# Exercise directions
Return, word for word, every line starting at the line with "You are a GUI" and ending at the final line of the entries; skip the pictures.

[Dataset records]
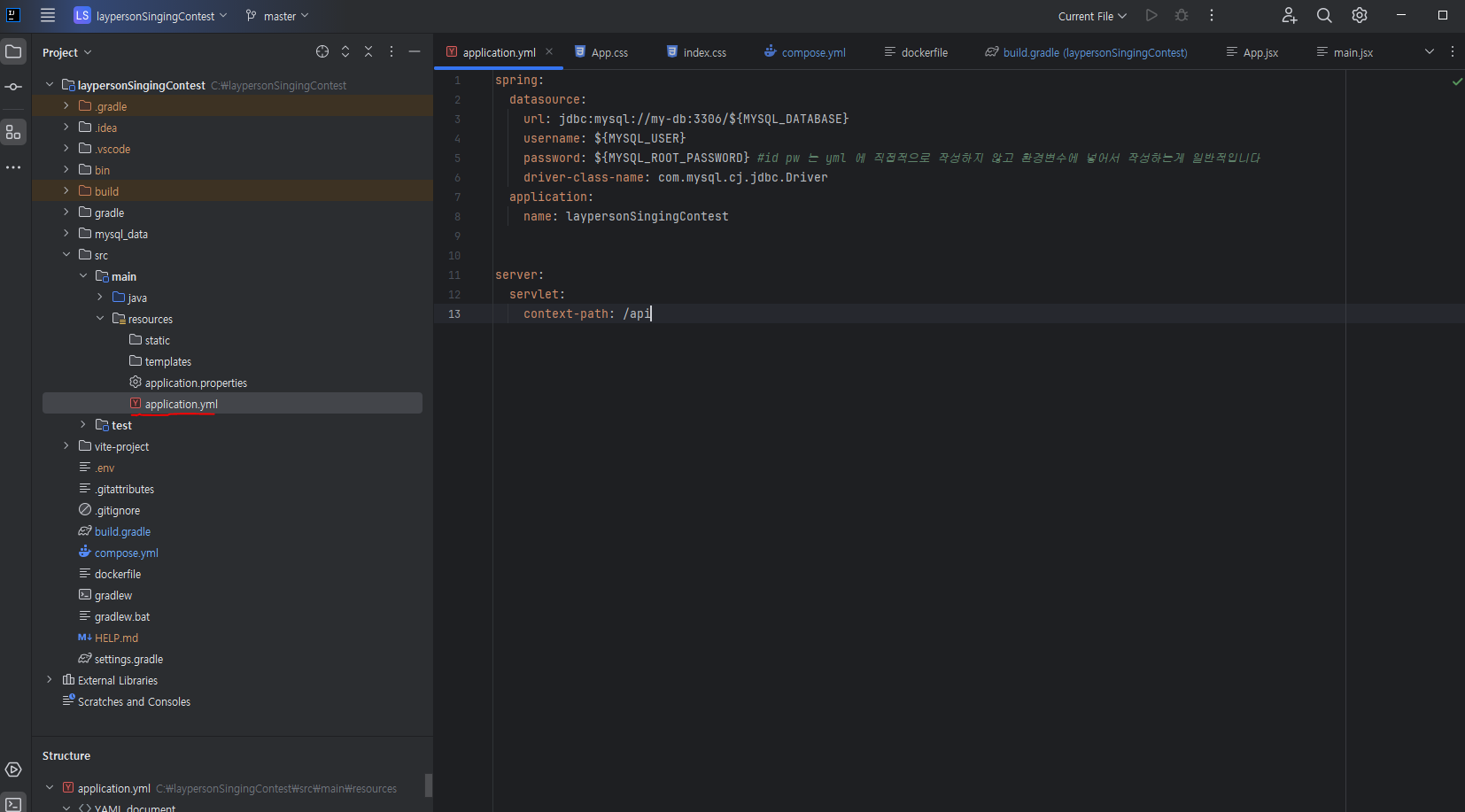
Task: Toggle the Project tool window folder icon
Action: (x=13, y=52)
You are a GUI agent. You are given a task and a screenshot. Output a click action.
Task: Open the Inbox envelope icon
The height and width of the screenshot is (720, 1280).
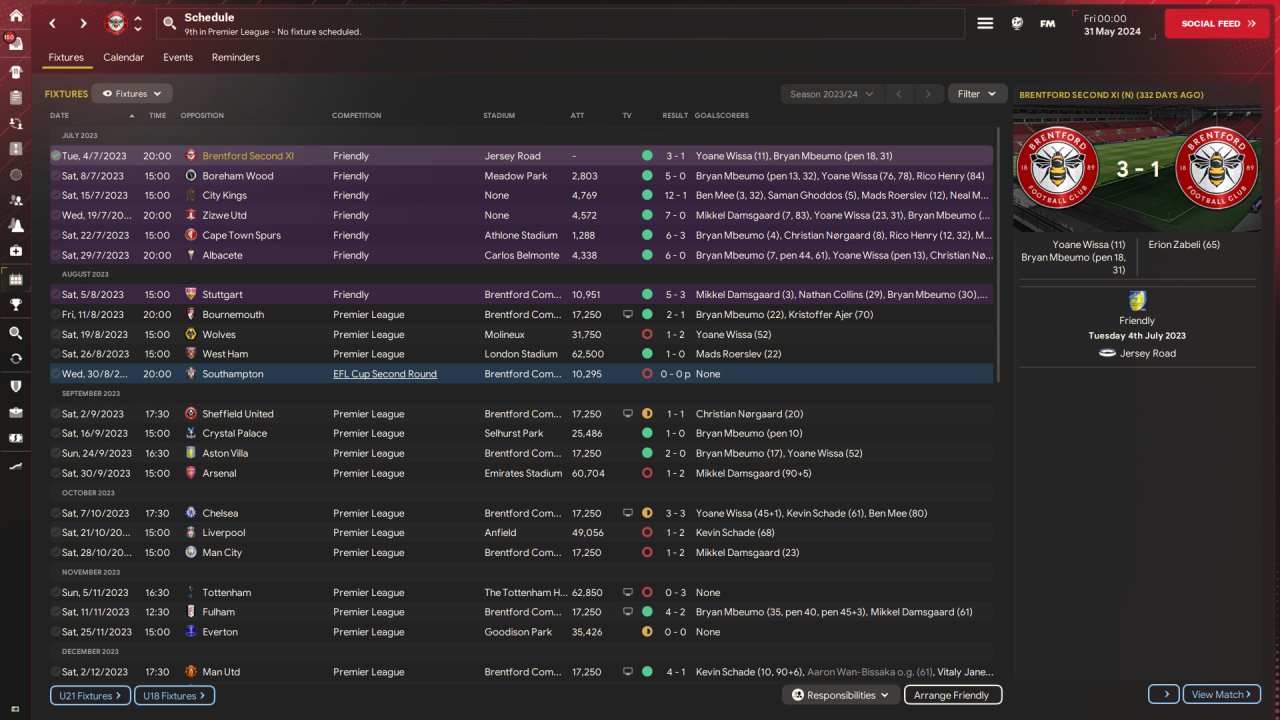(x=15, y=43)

# Worked solution
You are a GUI agent. You are given a task and a screenshot. Output a click action.
Task: Open the Inbox envelope icon
The height and width of the screenshot is (720, 1280).
(x=15, y=43)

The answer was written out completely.